As a member of Maccabi Zagreb in the late 1930s Heršković rose to prominence as one of the best players in Yugoslavia, and competed with the national team at the 1937, 1938, and 1939 World Championships. In the 1938–39 season he was Yugoslav champion in mixed doubles, paired with Alica Florijan, and was champion of the regional Sava Banovina championship in 1939.

His best result with Yugoslavia was the silver medal won at the 1939 tournament held in Cairo, in the Swaythling Cup (men's team event), along with teammates Žarko Dolinar, Ladislav Hexner, Tibor Harangozo and Max Marinko. Hexner, Dolinar and Marinko were all members of the Zagreb-based HAŠK, a multi-sports society affiliated with the University of Zagreb.

==Later life==
Herskovic's father Aleksandar (né Sandor Herskovitz; 1874–1944) had moved to Croatia from Certeze, in present-day Romania, in 1901. By the 1930s he was running a wholesale textile and manufacturing business in Zagreb. After the installment of the Nazi-allied NDH regime in Croatia in 1941 his property was expropriated, and he was later deported and killed in Auschwitz. Herskovic's sister Gitta (1917–1944) also died at Auschwitz, while his younger brother Ludwig (1924–1941) was killed in Jasenovac.

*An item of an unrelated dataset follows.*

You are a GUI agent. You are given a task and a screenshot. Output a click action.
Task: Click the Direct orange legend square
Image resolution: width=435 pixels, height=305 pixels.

During World War II Herskovic took refuge in Italy with some of his brothers, but was arrested in Asti in 1942, and was transferred to the Ferramonti internment camp near Cosenza in southern Italy, where he spent four months before being liberated by the Allies in September 1943.

After the war he lived in Turin and continued to play table tennis, and appeared in three more World Championships for Italy, in 1948, 1949, and 1950.

In his first post-war tournament, the 1948 World Table Tennis Championships in Wembley, Italy was drawn into a group with Yugoslavia, so Herskovic played against his pre-war teammate Žarko Dolinar who represented Yugoslavia, captained by another former teammate, Tibor Harangozo. Neither Italy nor Yugoslavia progressed to the semi-finals, but Max Marinko—another member of the Yugoslav silver team from 1939—won a gold medal playing for Czechoslovakia.

In the early 1950s Herskovic changed his first name to Allan, emigrated to the United States, and opened an electric shaver store in El Cerrito, California. He continued to play table tennis, and even captained the US team at the 1974 US Open.

In the United States he was a member of the Jewish Athletic Club, and also played soccer and did gymnastics.